- [ABOUT THIS EXERCISE]: Among the records, how many lines carry the string "savuth"? Give that number with nothing added.

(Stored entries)
===
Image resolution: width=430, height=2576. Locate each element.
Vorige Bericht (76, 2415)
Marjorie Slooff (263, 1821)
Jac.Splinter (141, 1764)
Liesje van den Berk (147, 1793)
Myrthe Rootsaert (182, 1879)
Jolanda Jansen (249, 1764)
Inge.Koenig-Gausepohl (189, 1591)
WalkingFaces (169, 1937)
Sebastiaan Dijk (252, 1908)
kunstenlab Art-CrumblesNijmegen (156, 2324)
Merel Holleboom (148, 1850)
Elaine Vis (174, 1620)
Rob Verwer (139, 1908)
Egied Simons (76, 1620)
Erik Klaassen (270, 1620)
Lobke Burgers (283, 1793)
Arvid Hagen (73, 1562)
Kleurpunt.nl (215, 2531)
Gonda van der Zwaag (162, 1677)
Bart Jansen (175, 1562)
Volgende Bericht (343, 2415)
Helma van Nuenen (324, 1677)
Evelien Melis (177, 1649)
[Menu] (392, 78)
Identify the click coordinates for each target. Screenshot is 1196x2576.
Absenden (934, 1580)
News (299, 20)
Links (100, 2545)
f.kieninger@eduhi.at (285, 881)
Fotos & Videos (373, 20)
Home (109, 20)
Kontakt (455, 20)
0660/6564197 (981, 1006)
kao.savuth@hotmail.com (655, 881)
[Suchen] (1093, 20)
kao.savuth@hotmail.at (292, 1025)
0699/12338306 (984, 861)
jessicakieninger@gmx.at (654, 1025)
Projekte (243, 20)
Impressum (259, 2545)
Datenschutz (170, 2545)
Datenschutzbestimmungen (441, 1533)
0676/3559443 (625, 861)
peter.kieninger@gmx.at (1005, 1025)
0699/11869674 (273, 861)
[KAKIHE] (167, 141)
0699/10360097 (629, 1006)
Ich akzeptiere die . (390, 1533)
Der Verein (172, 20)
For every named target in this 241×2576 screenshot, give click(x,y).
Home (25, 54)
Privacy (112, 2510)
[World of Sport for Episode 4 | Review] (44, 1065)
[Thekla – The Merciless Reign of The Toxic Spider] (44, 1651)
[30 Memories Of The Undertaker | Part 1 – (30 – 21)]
===
- [RESULT FOR THIS TASK]: 2